You know the feeling when someone scratches a chalkboard? I get the same thing when a startup entrepreneur declares their company has no competitors or no direct rivals. This is usually accompanied with a nice looking graph with lots of check marks for them, and either blanks or X’s for their rivals.
Whenever this happens, the alarm bells go off. It means the startup hasn’t done its homework, it’s ignorant or oblivious to rivals, or it’s guilty of doing a really bad job of trying to pull one over on people.
Truth be told, 99.999% of startups have competitors, no matter how much you want to splice hairs or attempt to position your company differently. The competition may be invisible or low-profile, or it may not seem to be a competitor but they’re, nevertheless, offering the same kind of products and pursuing the same customers.

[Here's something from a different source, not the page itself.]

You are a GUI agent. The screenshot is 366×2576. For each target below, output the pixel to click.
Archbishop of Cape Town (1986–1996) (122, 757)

This is a competitive reality. No matter how much you want to think your startup is unique, there’s somebody somewhere working on or offering the same product. In very, very rare situations, a startup creates a product utterly unique, innovative and fresh.
So rather than dismiss the competitors, be healthily paranoid about them. Drill down to discover who they are, what they do and how they’re better or different. Get a handle on who is going head-to-head, and who’s approaching the market from a different angle.
Spend the time to analyze the competitive landscape to figure out how to best position your startup. And then, even better, drive the business forward by outflanking the competition through better execution, pricing, customer service, sales and marketing.
In other words, kill the competition rather than ignoring or brushing it aside.
Startups who fool themselves into believing they don’t have competitors make themselves vulnerable to failure. It breeds complacency, a lack of urgency and the inability to keep pushing the envelope. It other words, it’s trouble.